• [TASK DETAILS]:
Exactly and only the lines from the line holding "Given: Open เชื่อมต่อ" to the end of the records should be reproduced. Leave pictures out.

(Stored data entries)
----------------
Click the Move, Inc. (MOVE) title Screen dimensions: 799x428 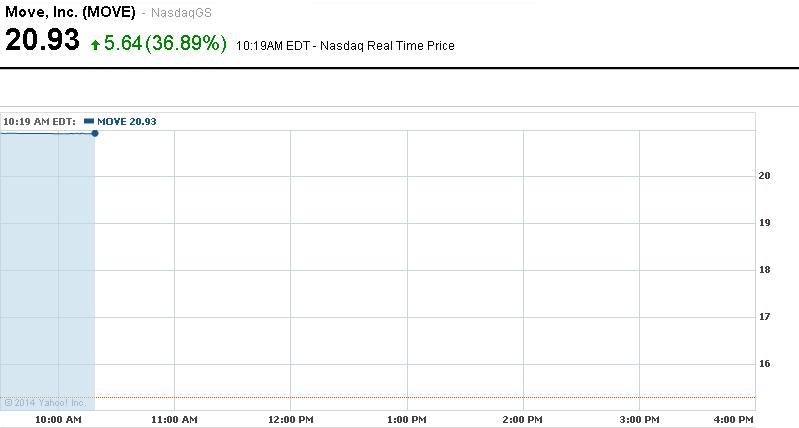point(70,12)
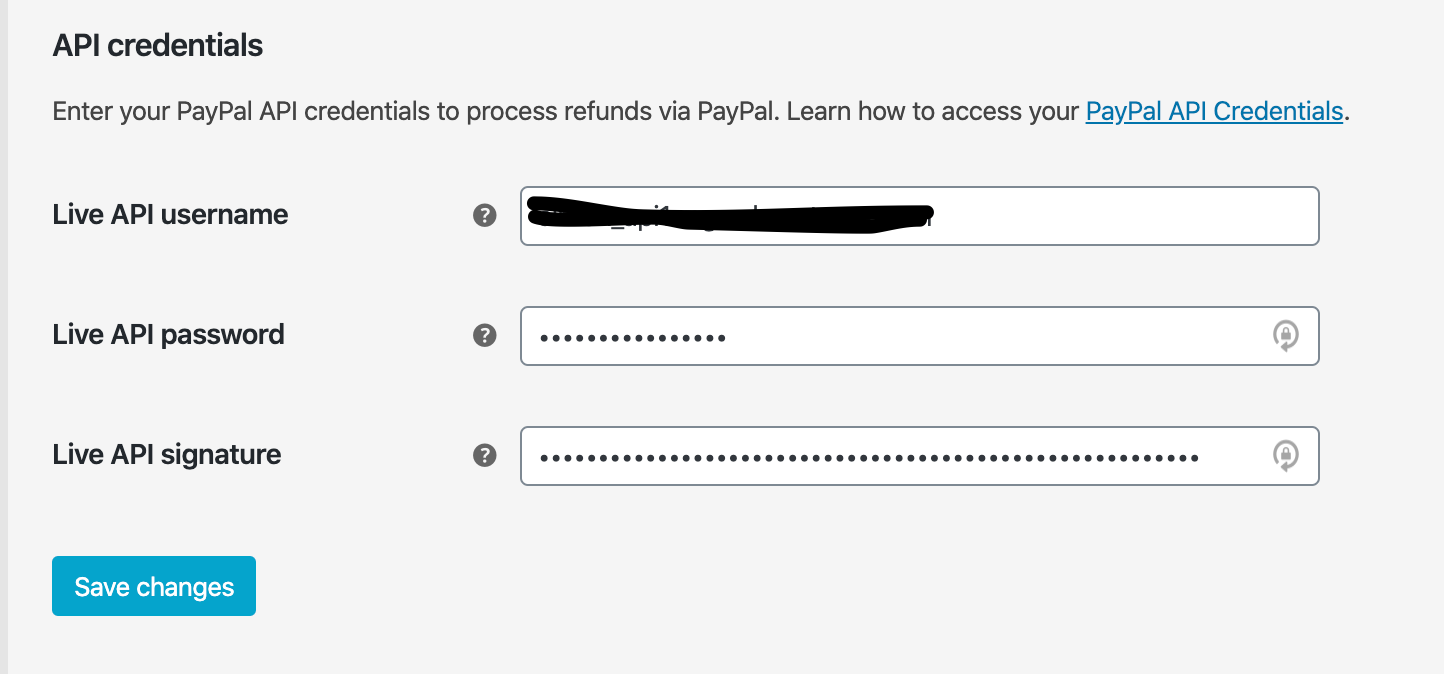Select the question mark beside Live API username
This screenshot has width=1444, height=674.
[x=484, y=214]
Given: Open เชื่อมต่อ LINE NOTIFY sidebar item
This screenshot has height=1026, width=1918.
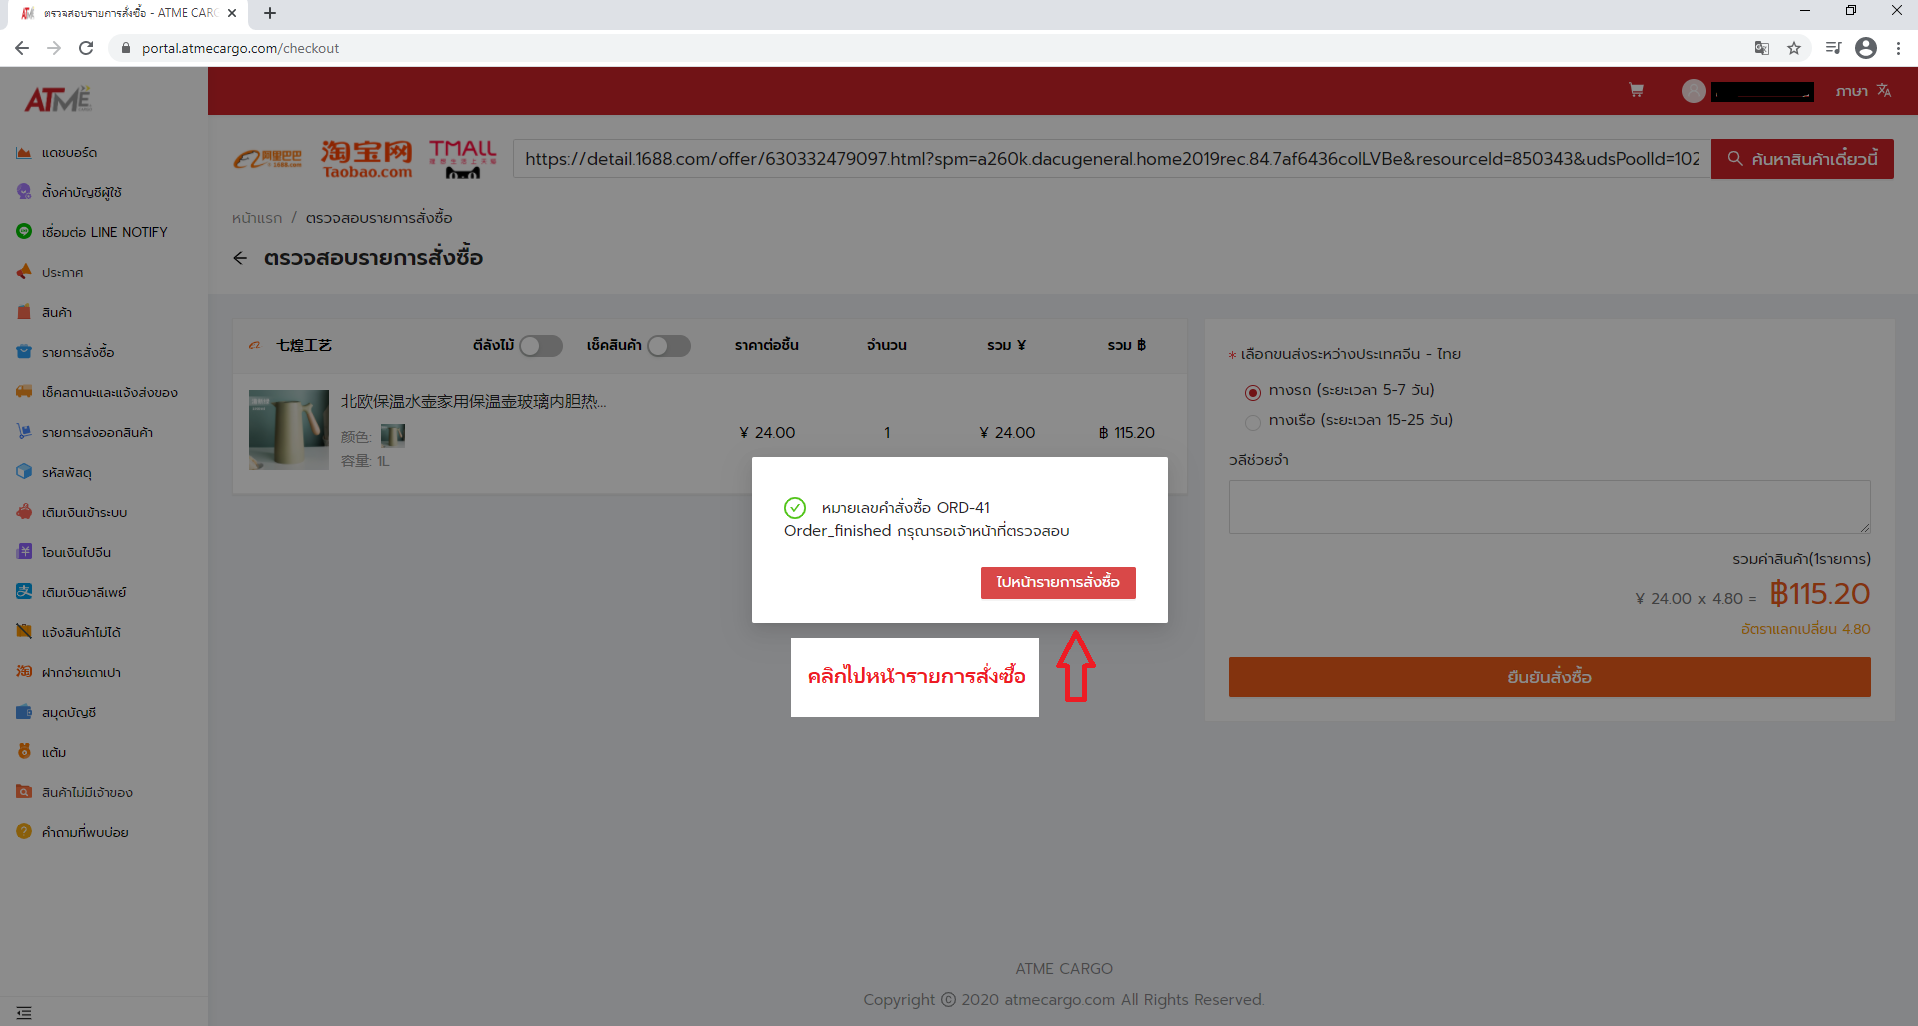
----------------
• [EXERCISE ANSWER]:
Given: Open เชื่อมต่อ LINE NOTIFY sidebar item
This screenshot has height=1026, width=1918.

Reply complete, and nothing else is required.